◆ Given text

= = = = = = =

Toronto Maple Leafs

Two former Leafs fan-favorites receive big time coaching promotions

Love to see former players succeeding in the coaching ranks!

Trevor Connors

Trevor Connors


UPDATE 2: The Leafs have announced that assistant coach Steve Sullivan has been promoted to head coach of the team's AHL affiliate Toronto Marlies.

Additionally, the Leafs have promoted Mark Giordano from a development coaching role to an assistant coach on Sullivan's staff.


UPDATE: Long-time Leafs associate coach Hailey Wickenheiser confirmed on social media today indeed she was part of today's layoffs in the Leafs' longtime coaching and management staff.

From Wickenheiser herself:

For the past eight seasons, it has been an incredible honor to work for the Toronto Maple Leafs. Over the last few days, John Chayka and I had several discussions about my role moving forward. During those conversations, my expectation was that I would be in a position to continue to have a significant impact within the organization. However, it became clear that his leadership group envisioned a different path.

Since joining the club in 2018, I have been immensely proud of the work our player development team has accomplished. I want to sincerely thank the incredibly talented individuals, coaches, management, and players whom I have been fortunate enough to work alongside over the last eight years. I am deeply grateful for the opportunity, wish the team nothing but the best moving forward, and look forward to the next chapter.

Read below for our earlier report on the Leafs' changes today.


The Toronto Maple Leafs have spent this offseason tearing things down and building them back up at virtually every level of the organization. From the head coach's chair to the assistant roles flanking it, and now deep into the front office itself, the club has signaled that no department is safe from scrutiny. The latest round of changes may be the most telling yet about the direction the franchise is heading under its new leadership structure.

= = = = = = =

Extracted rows
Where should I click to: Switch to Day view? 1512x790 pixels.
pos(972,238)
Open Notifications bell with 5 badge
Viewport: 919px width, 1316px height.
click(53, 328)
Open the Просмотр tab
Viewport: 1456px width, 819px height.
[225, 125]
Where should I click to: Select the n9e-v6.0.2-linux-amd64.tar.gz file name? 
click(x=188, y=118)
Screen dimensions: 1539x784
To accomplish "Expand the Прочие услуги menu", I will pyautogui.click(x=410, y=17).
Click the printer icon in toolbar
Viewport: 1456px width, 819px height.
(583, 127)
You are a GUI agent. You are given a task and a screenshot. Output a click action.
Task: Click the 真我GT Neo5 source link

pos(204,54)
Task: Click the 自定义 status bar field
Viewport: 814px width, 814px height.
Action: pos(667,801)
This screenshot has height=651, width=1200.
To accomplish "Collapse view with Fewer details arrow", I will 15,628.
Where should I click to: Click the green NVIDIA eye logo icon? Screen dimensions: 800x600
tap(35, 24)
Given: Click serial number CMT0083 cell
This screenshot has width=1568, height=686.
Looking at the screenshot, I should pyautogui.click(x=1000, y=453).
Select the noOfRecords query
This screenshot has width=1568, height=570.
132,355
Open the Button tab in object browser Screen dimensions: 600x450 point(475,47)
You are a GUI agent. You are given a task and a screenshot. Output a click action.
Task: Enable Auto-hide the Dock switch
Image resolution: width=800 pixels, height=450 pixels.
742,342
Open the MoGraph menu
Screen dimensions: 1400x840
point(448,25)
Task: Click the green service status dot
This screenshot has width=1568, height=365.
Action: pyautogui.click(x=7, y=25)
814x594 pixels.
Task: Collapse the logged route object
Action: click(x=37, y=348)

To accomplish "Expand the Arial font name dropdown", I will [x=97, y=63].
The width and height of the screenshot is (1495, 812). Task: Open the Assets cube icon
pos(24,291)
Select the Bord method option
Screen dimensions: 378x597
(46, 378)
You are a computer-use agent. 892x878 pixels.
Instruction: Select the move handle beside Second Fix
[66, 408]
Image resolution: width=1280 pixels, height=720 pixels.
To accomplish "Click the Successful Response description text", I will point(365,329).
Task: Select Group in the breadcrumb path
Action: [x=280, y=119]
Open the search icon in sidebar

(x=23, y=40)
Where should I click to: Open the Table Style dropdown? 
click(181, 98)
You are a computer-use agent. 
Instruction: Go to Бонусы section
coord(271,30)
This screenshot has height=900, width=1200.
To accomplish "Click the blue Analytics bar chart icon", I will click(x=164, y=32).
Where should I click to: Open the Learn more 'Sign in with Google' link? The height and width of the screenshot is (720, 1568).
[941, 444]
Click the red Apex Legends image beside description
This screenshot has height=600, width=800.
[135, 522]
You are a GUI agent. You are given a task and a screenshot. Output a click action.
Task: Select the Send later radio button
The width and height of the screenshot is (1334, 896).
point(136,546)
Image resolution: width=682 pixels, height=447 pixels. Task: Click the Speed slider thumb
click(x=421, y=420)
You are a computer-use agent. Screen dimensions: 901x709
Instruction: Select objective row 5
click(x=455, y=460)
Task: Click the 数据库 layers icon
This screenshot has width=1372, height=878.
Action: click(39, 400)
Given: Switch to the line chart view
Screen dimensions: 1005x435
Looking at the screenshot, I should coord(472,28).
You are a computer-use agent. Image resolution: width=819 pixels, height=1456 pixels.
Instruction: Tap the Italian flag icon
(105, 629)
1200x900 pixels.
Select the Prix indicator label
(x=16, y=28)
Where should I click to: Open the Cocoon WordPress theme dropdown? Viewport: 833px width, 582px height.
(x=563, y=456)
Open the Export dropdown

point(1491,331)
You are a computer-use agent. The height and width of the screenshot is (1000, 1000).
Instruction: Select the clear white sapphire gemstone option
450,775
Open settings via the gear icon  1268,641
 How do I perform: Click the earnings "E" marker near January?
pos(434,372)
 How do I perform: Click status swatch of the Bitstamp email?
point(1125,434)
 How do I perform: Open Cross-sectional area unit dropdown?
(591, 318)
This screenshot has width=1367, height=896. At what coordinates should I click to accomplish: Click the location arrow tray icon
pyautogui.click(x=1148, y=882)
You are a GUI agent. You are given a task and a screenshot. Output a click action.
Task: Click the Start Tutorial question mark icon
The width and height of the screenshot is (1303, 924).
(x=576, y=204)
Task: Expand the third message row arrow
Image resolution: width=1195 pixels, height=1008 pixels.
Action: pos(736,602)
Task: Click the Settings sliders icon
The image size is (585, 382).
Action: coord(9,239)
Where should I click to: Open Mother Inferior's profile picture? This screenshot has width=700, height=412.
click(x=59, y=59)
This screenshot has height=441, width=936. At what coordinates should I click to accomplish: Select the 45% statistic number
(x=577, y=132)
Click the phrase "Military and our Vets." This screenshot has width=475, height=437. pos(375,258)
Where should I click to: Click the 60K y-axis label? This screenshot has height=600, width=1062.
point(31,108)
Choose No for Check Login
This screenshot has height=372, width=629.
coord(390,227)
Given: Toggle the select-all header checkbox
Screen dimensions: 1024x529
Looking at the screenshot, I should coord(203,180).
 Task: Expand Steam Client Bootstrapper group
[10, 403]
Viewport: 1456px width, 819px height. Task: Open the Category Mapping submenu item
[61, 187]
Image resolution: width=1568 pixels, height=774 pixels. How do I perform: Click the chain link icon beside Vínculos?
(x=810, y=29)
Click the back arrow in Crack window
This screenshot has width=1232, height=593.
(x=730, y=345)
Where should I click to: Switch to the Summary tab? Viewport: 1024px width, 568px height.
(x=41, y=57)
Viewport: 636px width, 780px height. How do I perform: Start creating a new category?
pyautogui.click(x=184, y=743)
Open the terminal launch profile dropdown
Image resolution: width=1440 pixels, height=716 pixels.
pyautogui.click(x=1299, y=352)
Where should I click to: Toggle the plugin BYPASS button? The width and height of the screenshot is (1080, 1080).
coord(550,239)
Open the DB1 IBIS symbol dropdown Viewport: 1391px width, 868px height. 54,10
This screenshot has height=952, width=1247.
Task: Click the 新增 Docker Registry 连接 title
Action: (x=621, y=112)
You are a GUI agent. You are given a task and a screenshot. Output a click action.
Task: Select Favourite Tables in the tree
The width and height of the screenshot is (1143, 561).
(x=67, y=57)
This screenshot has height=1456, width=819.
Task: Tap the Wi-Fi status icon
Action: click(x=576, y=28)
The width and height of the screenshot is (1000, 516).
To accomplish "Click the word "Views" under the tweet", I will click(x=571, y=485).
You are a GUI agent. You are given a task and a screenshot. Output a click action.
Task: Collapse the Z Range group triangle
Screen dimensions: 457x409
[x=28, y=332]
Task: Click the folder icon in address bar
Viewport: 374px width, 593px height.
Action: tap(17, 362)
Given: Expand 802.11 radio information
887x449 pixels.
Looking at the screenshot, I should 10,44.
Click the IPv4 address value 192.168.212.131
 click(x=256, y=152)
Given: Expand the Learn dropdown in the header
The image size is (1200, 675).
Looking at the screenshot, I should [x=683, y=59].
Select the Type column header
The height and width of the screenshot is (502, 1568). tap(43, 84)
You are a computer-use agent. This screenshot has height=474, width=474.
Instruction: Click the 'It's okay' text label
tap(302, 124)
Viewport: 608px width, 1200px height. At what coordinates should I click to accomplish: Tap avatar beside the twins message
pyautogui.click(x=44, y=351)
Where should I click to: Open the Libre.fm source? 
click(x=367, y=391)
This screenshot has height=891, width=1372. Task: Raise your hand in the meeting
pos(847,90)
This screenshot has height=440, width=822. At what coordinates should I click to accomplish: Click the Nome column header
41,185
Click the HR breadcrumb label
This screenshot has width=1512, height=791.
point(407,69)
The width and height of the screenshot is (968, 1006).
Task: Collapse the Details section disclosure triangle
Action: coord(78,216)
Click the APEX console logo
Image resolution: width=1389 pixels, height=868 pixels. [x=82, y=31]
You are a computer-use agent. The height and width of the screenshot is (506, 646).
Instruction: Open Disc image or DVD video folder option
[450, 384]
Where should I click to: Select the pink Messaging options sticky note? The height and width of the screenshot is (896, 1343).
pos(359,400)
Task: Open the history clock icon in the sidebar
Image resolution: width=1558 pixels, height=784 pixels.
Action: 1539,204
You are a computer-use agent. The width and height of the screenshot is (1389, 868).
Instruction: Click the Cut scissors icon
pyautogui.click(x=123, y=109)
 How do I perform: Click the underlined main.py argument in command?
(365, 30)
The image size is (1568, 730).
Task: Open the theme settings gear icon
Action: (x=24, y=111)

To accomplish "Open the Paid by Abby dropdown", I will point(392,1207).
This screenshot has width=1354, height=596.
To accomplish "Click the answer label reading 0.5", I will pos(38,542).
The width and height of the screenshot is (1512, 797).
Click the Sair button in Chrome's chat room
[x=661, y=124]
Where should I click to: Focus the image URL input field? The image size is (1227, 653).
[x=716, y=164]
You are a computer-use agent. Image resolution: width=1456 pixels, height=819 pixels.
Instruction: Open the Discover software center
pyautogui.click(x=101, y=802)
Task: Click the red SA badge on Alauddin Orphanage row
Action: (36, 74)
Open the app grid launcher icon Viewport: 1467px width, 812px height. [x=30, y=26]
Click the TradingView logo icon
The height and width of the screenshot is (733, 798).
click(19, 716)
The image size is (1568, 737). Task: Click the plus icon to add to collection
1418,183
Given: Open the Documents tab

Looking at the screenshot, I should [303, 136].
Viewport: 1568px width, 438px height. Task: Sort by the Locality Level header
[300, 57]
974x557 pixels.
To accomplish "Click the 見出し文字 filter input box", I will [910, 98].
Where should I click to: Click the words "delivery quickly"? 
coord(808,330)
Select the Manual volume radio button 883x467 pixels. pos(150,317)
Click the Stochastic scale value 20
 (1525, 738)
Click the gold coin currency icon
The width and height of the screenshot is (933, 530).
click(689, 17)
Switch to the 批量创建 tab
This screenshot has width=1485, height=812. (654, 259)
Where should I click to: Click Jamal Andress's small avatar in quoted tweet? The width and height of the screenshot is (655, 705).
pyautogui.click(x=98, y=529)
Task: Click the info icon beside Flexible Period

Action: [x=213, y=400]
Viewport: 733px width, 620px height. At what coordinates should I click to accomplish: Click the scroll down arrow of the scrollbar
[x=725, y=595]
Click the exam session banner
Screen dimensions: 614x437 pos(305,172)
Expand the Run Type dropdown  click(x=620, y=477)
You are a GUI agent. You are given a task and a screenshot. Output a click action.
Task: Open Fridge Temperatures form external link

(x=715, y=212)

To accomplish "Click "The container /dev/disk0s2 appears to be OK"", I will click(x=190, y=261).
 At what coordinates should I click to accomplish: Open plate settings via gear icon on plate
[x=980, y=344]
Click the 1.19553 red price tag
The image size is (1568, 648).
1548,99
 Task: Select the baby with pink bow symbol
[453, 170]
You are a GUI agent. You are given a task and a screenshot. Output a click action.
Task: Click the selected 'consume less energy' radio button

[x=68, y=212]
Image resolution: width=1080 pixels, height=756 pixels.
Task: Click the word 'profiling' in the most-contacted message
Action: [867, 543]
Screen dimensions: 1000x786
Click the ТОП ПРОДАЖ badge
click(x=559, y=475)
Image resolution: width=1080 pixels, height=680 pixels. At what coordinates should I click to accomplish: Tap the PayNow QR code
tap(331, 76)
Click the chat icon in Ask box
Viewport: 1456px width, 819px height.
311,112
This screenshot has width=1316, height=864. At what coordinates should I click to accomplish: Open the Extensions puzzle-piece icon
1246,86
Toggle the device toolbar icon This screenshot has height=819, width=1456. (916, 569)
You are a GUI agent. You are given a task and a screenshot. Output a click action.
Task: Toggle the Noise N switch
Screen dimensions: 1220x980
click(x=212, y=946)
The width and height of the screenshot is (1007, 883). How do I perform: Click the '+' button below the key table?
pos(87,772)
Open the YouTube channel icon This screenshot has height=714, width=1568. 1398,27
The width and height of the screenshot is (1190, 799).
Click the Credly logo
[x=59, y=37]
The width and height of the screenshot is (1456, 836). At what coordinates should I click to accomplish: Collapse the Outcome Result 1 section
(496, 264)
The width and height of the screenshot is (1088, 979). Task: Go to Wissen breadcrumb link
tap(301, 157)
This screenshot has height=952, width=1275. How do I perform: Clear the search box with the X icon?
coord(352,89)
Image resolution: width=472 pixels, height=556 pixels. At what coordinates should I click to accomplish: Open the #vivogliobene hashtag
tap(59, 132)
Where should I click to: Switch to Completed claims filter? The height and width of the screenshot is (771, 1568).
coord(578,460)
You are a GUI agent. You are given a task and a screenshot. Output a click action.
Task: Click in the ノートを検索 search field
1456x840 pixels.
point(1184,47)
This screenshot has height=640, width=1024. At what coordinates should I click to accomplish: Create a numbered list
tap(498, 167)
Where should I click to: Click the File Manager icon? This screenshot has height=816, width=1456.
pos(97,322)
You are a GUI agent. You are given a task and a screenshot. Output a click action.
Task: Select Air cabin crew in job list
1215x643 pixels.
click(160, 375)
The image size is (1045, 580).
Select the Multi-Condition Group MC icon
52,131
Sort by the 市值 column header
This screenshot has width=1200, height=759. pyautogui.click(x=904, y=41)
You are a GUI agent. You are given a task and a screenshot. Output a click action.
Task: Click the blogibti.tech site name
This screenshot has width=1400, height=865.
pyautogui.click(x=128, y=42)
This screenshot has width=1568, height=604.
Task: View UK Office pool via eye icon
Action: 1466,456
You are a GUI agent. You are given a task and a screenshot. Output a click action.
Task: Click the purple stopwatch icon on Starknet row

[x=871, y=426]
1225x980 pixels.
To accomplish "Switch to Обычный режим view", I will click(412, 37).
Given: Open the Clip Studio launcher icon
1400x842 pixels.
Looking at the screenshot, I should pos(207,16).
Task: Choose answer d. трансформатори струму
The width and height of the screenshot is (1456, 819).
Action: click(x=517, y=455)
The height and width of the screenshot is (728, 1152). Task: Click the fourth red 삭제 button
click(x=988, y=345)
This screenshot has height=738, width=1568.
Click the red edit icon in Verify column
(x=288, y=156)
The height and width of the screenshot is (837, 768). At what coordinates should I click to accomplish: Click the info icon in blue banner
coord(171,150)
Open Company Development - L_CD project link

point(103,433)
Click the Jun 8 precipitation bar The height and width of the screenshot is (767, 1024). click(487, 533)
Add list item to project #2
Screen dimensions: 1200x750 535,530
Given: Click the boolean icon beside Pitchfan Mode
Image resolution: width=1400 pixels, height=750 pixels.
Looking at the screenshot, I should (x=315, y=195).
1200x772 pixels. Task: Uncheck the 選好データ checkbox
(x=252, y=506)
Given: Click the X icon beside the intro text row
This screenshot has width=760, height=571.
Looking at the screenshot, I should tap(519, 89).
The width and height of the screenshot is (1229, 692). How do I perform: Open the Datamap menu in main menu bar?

= = = = = = =

◆ To do
1. Recast the extracted rows as a numbered list, starting at the first row and ending at the row that contains "click(x=188, y=118)". Leave out blank lines.
2. Continue the Maple Leafs coaching-changes article from the point where it stops.

◆ Answer list
1.
1. Where should I click to: Switch to Day view? 1512x790 pixels.
2. pos(972,238)
3. Open Notifications bell with 5 badge
4. Viewport: 919px width, 1316px height.
5. click(53, 328)
6. Open the Просмотр tab
7. Viewport: 1456px width, 819px height.
8. [225, 125]
9. Where should I click to: Select the n9e-v6.0.2-linux-amd64.tar.gz file name? 
10. click(x=188, y=118)

2.
Reports surfaced on July 9 that the Maple Leafs have carried out a complete overhaul of their analytics department, along with additional changes to scouting and front office staff. Among the most notable casualties is assistant general manager Darryl Metcalf, who has been relieved of his duties. The sweeping nature of these moves suggests that the organization is not simply tweaking around the edges but is instead pursuing a fundamentally different approach to how it evaluates players, makes decisions, and builds its roster.

A coaching staff rebuilt from the ground up

The front office shakeup follows a dramatic reshaping of the coaching staff that was announced just days earlier. Head coach Jim Hiller, who took over the bench this offseason, confirmed the departures of assistant coaches Mike Van Ryn and Derek Lalonde. In their place, the club brought in three new voices: Daniel Alfredsson as associate coach, John Gruden as assistant coach, and Brad Werenka as assistant coach.

Alfredsson's hiring raised eyebrows across the hockey world. The Hockey Hall of Famer and longtime Ottawa Senators captain spent the last three seasons as an assistant coach with the Senators, making his jump to Toronto one of the more unexpected moves of the summer. A six-time NHL All-Star who played 1,246 regular season games and won Olympic gold with Sweden in 2006, Alfredsson brings elite-level playing experience and international coaching credentials to the Leafs' bench.

Gruden's promotion was a more natural progression. After three seasons as head coach of the Toronto Marlies, capped by a Calder Cup championship last season, he earned his spot on the NHL staff. Before his time with the Marlies, Gruden had five seasons of NHL assistant coaching experience with the New York Islanders and Boston Bruins, and he led the Hamilton Bulldogs to an OHL championship in 2018. His track record of developing young players and building winning cultures at every level made him an obvious choice.

Perhaps the most intriguing hire is Werenka, who has never coached at the professional level. He spent the past three seasons as an assistant coach at the University of Calgary, but his real calling card is his background in performance analytics. Werenka co-founded TruPerformance, a company specializing in sports performance data, alongside Hiller himself. That connection hints at a coaching philosophy that will lean heavily on data-driven decision-making. While analytics are now standard across the NHL, Werenka's presence on the bench could represent a deeper integration of advanced metrics into day-to-day coaching.

The status of Steve Sullivan, who was brought in late last season to run the power play after Marc Savard's departure, remains unclear. Sullivan was not mentioned in either the new hires or the departures, leaving his future with the club as one of the few unresolved questions on the coaching side.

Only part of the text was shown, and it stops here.